Philips Respironics Recall

Philips Respironics Recall

Philips Respironics Recall Information

On June 14, 2021, Philips Respironics announced a voluntary recall of all CPAP, BiPAP, and Ventilator devices manufactured prior to April 21, 2021.  We understand the DreamStation 2 and Trilogy EVO machines are not included in the recall.  

If you received your device prior to April 21, 2021, then your device is included in the recall. Philips Respironics reported that 3 out of 10,000 patients reported issues and there have been no deaths. 

If you have a CPAP or BiPAP device subject to the voluntary recall, Philips Respironics recommends you stop using the device and contact your physician to discuss treatment alternatives, or whether the risks of untreated obstructive sleep apnea outweigh the risks of continued use.  This is a personal decision between you and your physician.

Recall and Replacement Process

Philips Respironics is managing the recall and replacement process, handling all recall notices and CPAP/BiPAP replacements directly. All devices will be replaced through the Philips Respironics Recall process.

Philips Respironics has received FDA approval for replacement of the sound abatement foam to “rework” or repair on DreamStation 1 devices and has started sending out replacements to patients. The repair must be performed by a licensed re-manufacturer, therefore suppliers such as Rotech will not be able to perform the repair.  

As they become available, Philips Respironics will ship you a reworked/repaired DreamStation 1 device to your home as a replacement. When the replacement is received, you will pack up the recalled device and Philips will pay for it to be shipped back to their warehouse. 

Please note: when you receive your replacement device from Philips Respironics, you will need to plug it in, turn it on, and let it sit for at least 5 minutes to allow for an auto-update of the prescribed settings. You may also visit our Sleep Apnea Resources page for links to instructional videos.

The FDA approval for sound abatement foam does not apply to any other devices affected by the recall, such as Trilogy ventilators.  Philips Respironics continues to work with the FDA regarding repair and replacement of the other recalled devices.

Philips Respironics is not sending any DME companies, including Rotech Healthcare, new or replacement CPAP/BiPAP devices.  One hundred percent (100%) of Philips’ current CPAP manufacturing capacity is dedicated to replacing registered recalled devices.  This recall affects approximately 4 million devices; as a result there is a worldwide shortage of CPAP/BiPAP devices. 

Rotech Healthcare does not have devices in stock at our locations to replace your machine.  Please note, both the FDA and Medicare are aware of this. 

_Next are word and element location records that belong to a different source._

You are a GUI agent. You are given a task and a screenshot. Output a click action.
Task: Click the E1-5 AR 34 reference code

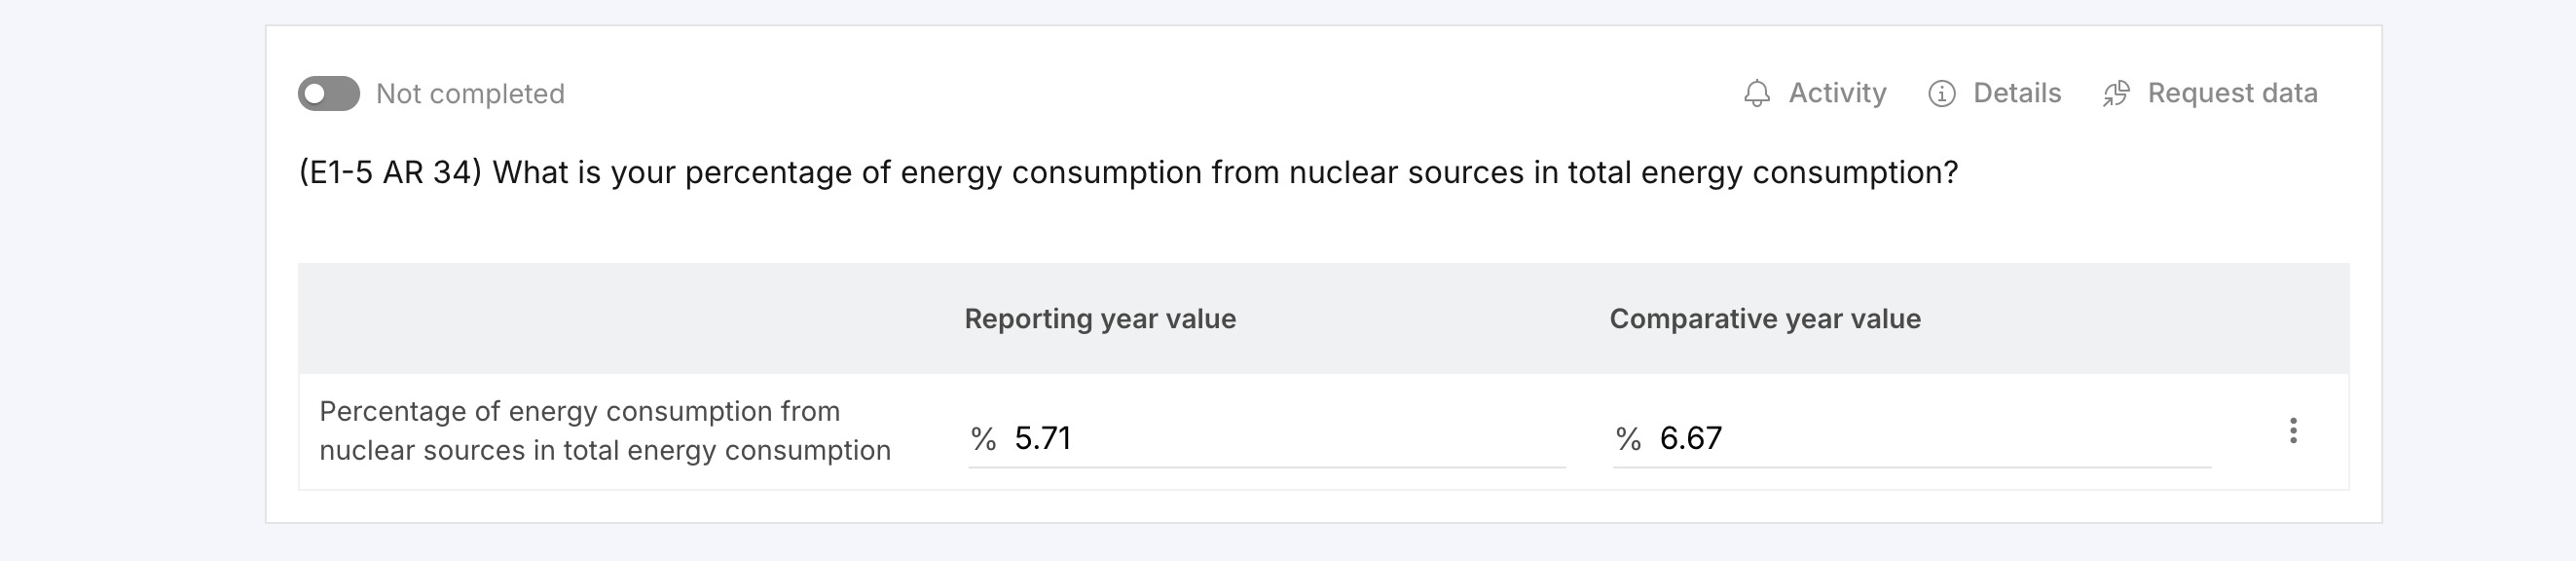pos(390,173)
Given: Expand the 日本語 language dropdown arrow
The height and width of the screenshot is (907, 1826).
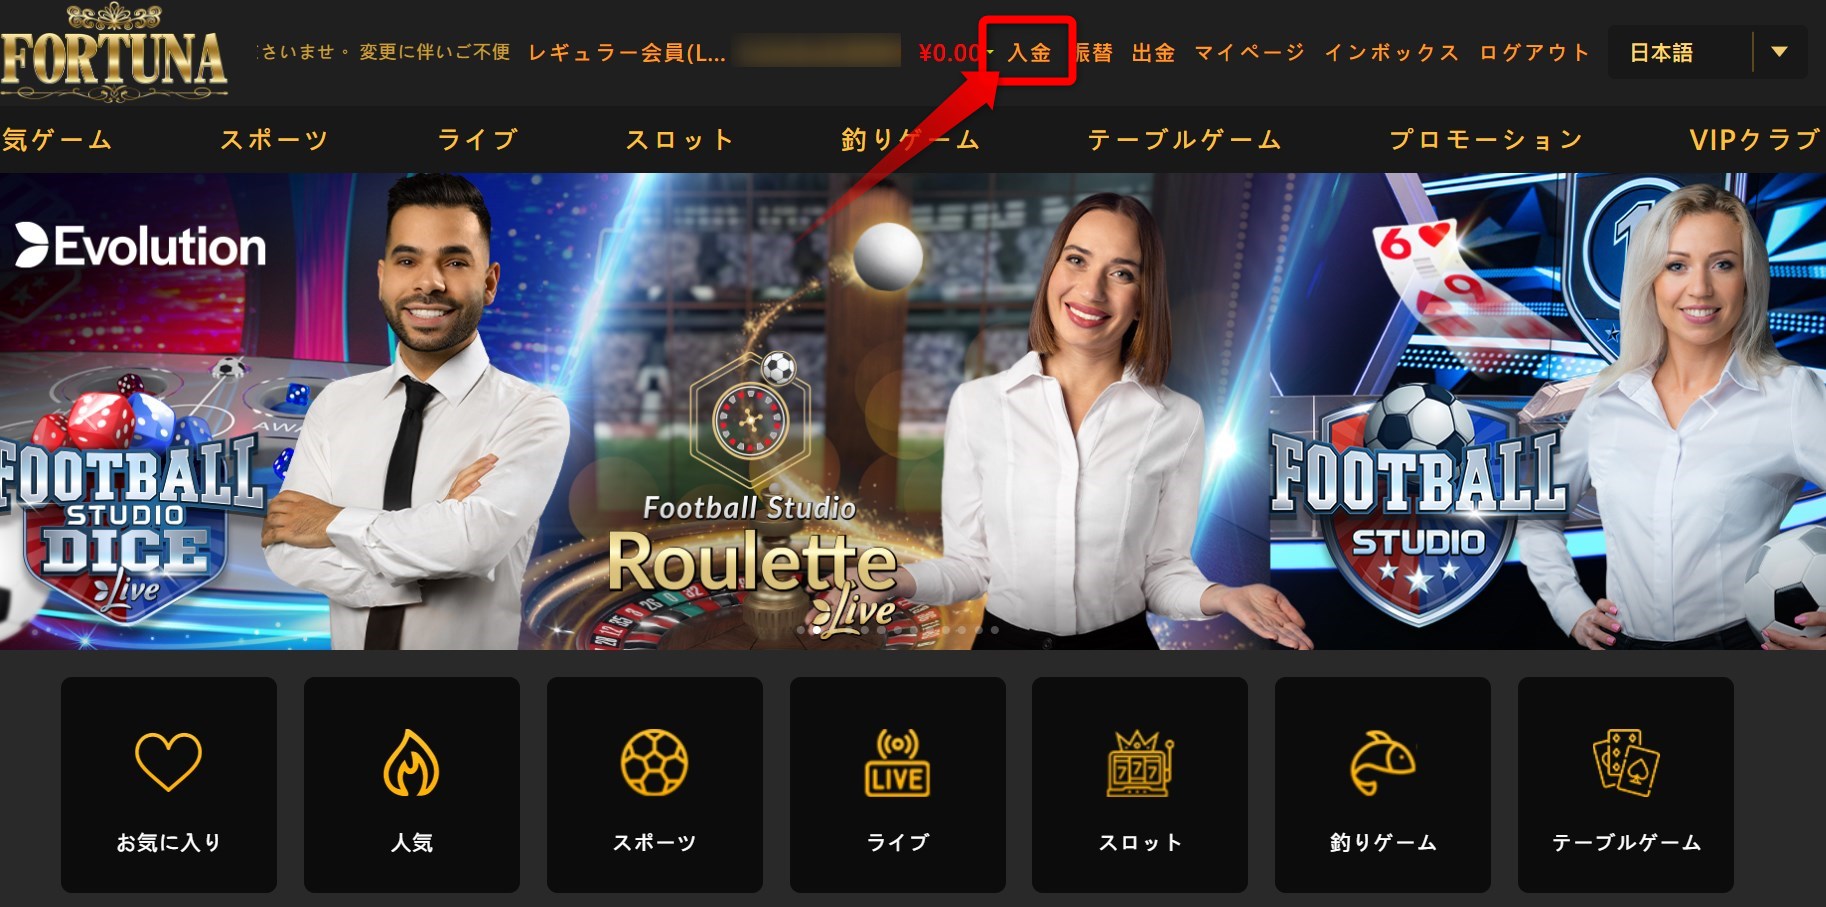Looking at the screenshot, I should click(x=1779, y=52).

Recalled CPAP/BiPAP Devices:

If you are currently renting your CPAP/BiPAP device; more specifically if:

  • you have been set up within the last 13 months,
  • have been advised by your doctor to stop using it,
  • or if you choose to stop using it,

please return the CPAP/BiPAP device to your servicing location and we will discontinue billing for the device.  

Once a non-recalled device becomes available, we will contact you to provide a replacement and resume billing.  

If you choose to keep the recalled device, as this is a voluntary recall; billing will continue until the CPAP/BiPAP device becomes purchased, based on your insurance guidelines.

Recalled Ventilator Devices

If you have a Ventilator device subject to the recall, Philips Respironics recommends that you continue to use the device and not alter your prescription, but speak with your physician about the risks. 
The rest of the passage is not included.